Yes, I'm proud of all three of my sons, one no more than the others. However, at different times, they all step up to the plate in different and surprising ways. Lately, it's been the middle one who has me bursting at the seams.
You see, things aren't going so well in Ohio right now. Our new governor seems intent on turning Ohio into a third world nation of sorts, stripping rights left and right from public workers, imposing not just an conservative agenda but a Tea Party conservative agenda on the state, throwing support to corporations, just all around bad stuff. The mood here is quite negative. He's a mean, vindictive guy. For instance, the state teachers' unions actively opposed his campaign, and he publicly threatened that if they didn't take out full page ads in the large newspapers apologizing for opposing him, he's make them pay. And so he is.
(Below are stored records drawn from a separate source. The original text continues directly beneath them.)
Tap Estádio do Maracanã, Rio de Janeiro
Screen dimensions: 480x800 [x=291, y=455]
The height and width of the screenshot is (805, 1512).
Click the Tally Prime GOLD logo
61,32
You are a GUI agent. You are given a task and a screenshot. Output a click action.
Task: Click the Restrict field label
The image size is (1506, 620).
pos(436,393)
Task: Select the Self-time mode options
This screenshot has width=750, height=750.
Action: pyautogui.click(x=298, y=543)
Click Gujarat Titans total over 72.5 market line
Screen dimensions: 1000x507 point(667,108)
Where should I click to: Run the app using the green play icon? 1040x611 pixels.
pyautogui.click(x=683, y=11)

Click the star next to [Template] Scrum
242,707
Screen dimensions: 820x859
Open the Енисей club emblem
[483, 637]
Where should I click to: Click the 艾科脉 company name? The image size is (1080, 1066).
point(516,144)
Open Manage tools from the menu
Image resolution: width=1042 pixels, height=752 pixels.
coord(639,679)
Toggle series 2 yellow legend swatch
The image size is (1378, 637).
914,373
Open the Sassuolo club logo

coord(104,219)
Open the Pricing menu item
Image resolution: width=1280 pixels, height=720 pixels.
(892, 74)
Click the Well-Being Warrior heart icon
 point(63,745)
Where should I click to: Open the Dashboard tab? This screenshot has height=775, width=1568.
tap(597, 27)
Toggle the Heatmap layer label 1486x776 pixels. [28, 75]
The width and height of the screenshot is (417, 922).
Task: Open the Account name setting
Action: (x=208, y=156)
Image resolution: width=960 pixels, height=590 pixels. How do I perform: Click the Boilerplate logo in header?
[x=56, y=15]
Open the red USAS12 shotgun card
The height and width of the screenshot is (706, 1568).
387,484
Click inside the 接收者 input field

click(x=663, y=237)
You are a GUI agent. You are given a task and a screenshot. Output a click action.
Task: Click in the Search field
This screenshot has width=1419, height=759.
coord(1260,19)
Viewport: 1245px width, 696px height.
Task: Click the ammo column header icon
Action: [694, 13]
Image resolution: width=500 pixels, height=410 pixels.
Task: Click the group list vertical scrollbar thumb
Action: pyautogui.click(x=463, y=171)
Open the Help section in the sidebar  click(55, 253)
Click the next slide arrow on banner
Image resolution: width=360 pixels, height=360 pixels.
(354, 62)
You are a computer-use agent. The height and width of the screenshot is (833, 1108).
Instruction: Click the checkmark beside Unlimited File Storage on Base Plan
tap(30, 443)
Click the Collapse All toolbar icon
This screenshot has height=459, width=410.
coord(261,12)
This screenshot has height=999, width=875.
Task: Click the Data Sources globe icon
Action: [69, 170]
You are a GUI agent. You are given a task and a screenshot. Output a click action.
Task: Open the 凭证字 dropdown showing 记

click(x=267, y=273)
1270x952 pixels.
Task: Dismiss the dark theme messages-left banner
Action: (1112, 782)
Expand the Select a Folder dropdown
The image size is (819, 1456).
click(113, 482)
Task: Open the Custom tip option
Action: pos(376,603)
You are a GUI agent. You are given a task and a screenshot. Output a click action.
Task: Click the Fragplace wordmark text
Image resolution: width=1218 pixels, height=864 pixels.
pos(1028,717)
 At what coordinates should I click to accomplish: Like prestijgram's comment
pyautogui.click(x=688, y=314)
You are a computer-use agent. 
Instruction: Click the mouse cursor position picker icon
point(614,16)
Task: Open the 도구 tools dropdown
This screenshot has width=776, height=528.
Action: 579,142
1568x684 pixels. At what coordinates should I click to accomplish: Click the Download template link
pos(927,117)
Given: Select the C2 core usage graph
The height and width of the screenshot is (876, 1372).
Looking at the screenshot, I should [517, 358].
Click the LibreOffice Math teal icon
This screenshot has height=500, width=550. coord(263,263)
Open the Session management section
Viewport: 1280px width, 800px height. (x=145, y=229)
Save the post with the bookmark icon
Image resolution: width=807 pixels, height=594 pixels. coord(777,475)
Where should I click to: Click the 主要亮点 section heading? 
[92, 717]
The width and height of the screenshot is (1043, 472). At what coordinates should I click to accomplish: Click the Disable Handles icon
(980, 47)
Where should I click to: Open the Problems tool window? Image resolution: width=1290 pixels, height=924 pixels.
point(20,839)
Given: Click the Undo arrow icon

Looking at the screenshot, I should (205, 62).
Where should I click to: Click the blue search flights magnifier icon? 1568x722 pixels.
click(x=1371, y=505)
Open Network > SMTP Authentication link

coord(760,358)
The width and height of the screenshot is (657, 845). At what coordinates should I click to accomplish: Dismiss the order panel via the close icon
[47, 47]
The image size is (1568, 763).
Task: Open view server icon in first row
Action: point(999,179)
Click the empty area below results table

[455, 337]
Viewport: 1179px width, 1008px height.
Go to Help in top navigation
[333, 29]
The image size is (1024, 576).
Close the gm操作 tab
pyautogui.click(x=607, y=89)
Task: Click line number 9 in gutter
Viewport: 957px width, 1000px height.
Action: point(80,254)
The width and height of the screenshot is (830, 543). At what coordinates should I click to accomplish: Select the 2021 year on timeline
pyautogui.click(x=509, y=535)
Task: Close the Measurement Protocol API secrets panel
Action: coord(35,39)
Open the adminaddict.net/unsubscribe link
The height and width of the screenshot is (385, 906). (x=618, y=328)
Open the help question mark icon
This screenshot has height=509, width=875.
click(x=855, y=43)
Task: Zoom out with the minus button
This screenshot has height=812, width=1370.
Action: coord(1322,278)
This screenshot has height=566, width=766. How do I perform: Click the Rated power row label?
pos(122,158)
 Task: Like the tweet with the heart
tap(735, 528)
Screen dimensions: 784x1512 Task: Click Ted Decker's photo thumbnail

So, that's the background of what's going on in the state. Now, my middle son, who is quite the empathetic young man at 15, is also full of vim and vigor when it comes to ideas of how the world should work, what it means to do the right thing, and wants to take an active role in making it happen. He has an internship with Organizing for America, and prior to that worked to re-elect the former governor, to help get some reforms passed here in town, and has knocked on many, many doors, made many, many phone calls trying to make the world as he sees it a better place.
In recent years, he's grown from the hard to console, harder to please, hardest to placate child I've known to--not to sound trite--a fine, young man, an upstanding member of the community.
Yesterday, this same child who I thought would never leave my side, this same child who I thought would never, ever wean, this same child who I thought would never sleep alone in a bed let alone alone in his own bed (and to save his reputation and mine, I won't mention how old he was before some of these milestones were reached), went to a demonstration in Columbus yesterday to protest against a bill that would limit the rights of public workers to bargain collectively. Even if I personally didn't oppose the bill (which I do), I'd still be proud of him for going, and even prouder that he was invited to attend the rally by adults with whom he works.
Initially, I'm sure just going to the rally seemed like a fun and exciting day off school. And it would have been just that. However, the weather was fickle. There was ice, freezing rain, and snow the day prior to the event, leaving school cancelled. Instead of "missing school to do something cool," this wonderful child got out of bed at almost the same time as a school day, stood in the cold to await his ride, rode on a bus for 3 hours, and then stood in the cold chanting slogans, standing in solidarity for and with public workers, for hours, arriving home close to midnight.
What I'm especially proud of is that most people don't grow up thinking that the life of public workers is glamorous. Some few grow up saying they want to be teachers or nurses, police officers or fire fighters. But few, if any, dwell on the possibility of being a road worker, a linesman, a trash collector.
I'm incredibly proud of my boy and his friend for standing in solidarity for those who don't have the glamour jobs.